Because of new rules restricting the entry of birders, we worried that the guards of the Aripo Livestock Station would turn us away, thus jeopardizing our assault on the previous Big Day record, but fortunately they allowed us to enter.  We quickly picked up open country species, plus some unexpected birds including a Long-winged Harrier, Little Cuckoo and Long-billed Starthroat.  When we left at 1300 our list had climbed to 105.

On our way toward the west coast we were dismayed to find the Trincity Sewage Ponds either low or choked with weeds.  Disappointingly no Least Grebes were present (an unimaginable miss), but we did pick up a Little Egret (rarely seen there), an early Yellow Warbler and two Common Waxbills (an exotic species well established for at least 10 years).  The Caroni Rice Fields, our next stop, produced the expected myriad of resident and migrant waders, ducks and shorebirds.  An immature Snail Kite--presumably the same bird seen a few months earlier--was an unexpected surprise.  Luckily we didn't need to search for Long-winged Harrier or Little Egret (seen four days earlier), which we had already seen elsewhere.  We left the rice fields at 1445 with 138 species, and cruised southward toward the west coast.

At Waterloo, our next step, we scanned the coastal mudflats and rapidly picked up many waterbirds and seabirds.  Surprisingly we failed to find any of the four summering Lesser Black-backed Gulls, but managed to find one of the Wilson's Plovers seen a four days earlier plus an early Marbled Godwit.  We left Waterloo at 1555, with 154 species.  Running low on time, we reluctantly skipped Cacandee, a prime mangrove and marsh locality too far out of the way, and sped northward to the boat docks on the eastern edge of Caroni Swamp, where we picked up only a few new birds among the mangroves before leaving.  We left the coast at 1645 with 157 species and a new Big Day record for Trinidad.  But we were disappointed to have missed Tricolored Heron and Bicolored Conebill.

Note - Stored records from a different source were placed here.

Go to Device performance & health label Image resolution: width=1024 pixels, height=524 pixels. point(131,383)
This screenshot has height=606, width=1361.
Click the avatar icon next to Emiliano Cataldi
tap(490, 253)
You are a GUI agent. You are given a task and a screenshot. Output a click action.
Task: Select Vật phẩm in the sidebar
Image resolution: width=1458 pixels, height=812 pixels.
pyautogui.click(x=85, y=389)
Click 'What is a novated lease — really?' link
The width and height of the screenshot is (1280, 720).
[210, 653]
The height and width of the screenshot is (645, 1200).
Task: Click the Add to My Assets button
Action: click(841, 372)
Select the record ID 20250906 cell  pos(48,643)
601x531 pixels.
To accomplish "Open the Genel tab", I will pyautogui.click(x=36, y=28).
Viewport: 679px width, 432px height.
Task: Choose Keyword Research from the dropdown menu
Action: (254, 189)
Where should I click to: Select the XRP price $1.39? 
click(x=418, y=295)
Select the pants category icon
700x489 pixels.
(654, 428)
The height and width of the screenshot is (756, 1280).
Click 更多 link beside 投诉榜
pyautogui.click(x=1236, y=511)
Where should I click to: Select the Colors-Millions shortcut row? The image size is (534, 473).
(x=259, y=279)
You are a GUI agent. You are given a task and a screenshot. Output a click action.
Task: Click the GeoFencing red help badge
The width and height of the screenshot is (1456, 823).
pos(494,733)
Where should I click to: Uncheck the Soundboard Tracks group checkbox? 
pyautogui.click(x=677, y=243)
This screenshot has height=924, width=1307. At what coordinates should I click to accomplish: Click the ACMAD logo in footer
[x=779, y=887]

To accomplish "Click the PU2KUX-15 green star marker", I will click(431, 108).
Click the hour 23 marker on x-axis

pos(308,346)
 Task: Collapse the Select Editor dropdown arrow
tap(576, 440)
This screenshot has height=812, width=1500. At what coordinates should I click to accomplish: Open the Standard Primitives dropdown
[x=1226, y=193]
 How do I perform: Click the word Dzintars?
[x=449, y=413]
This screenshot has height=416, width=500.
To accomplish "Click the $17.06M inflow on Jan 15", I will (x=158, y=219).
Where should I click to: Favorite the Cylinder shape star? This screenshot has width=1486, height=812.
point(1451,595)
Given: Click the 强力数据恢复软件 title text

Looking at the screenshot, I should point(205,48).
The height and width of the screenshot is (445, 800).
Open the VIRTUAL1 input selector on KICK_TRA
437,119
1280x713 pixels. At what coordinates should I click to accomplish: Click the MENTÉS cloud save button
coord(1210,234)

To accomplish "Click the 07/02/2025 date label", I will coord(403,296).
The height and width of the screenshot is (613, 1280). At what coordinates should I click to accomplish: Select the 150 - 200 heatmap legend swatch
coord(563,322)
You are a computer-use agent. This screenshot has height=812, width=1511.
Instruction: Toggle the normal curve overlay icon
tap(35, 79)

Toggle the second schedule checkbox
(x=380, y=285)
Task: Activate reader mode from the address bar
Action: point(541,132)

Speeding eastward we soon arrived at the Aripo Savannas, where we spent our last hour of daylight and picked up nine new species.  A few Red-bellied Macaws flew overhead, as expected.  A Bat Falcon perched cooperatively, but Sulphury Flycatchers eluded us until just before sunset, when our hopes of seeing White Hawk, Southern Beardless-Tyrannulet and Tropical Parula--all easy birds--sank with the sun.  And somehow Bryan and I had missed White-bearded Manakin, one of the most common species of forest birds, of which only a female was seen by Martyn.

After dark we spent about 20 minutes night-birding in Wallerfield, where we flushed several White-tailed Nightjars, but failed to turn up a Barn Owl, Common Pauraque or Nacunda Nighthawk.  Given Wallerfield's notorious reputation, the headlights of a few cars spooked us into leaving early.  We easily could have gotten Barn Owl in the Caroni Rice Fields, but Martyn and I had our wives waiting for us so we chose to save the Barn Owl for a later Big Day.  Back home at 1930 we paused to listen for Tropical Screech-Owl, but none called.  So we called it a big day, satisfied with a record-shattering 167 species including two established exotics: Rock Dove and Common Waxbill.  With better time management and fair weather, we think 180 is possible.